### Exercise directions
Count the lines in the items below that contain the string "agent", and give only that number.

** Begin Data shown **

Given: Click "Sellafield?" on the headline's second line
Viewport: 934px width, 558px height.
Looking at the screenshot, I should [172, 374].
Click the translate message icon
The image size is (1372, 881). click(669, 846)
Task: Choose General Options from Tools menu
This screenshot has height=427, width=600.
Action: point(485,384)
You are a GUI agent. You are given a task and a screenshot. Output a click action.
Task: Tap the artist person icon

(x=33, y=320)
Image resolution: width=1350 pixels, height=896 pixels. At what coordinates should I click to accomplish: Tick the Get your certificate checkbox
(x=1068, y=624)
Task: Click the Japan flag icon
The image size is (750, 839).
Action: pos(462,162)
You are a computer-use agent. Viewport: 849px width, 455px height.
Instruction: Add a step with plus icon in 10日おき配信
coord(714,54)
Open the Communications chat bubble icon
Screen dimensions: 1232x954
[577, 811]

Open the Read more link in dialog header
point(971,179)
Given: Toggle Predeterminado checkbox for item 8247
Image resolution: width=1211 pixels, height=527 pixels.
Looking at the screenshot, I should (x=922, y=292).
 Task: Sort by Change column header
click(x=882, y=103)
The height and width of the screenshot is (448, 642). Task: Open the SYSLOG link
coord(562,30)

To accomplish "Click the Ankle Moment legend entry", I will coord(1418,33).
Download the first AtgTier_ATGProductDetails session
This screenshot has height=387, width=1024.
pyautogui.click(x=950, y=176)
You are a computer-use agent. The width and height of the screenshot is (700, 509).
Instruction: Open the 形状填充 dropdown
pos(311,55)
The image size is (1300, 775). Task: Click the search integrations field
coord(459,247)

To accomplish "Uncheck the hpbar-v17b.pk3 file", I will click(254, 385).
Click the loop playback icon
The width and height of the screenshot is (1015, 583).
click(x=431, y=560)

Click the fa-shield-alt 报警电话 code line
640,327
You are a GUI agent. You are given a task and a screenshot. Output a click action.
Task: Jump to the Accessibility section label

** End Data shown **

### Response
4